++++ Data listing

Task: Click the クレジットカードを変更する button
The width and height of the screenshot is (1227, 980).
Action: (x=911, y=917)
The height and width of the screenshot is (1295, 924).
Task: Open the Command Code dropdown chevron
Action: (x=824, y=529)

++++++++

» Activity
Copy out the data in full, exactly.

» Written response
Task: Click the クレジットカードを変更する button
The width and height of the screenshot is (1227, 980).
Action: (x=911, y=917)
The height and width of the screenshot is (1295, 924).
Task: Open the Command Code dropdown chevron
Action: (x=824, y=529)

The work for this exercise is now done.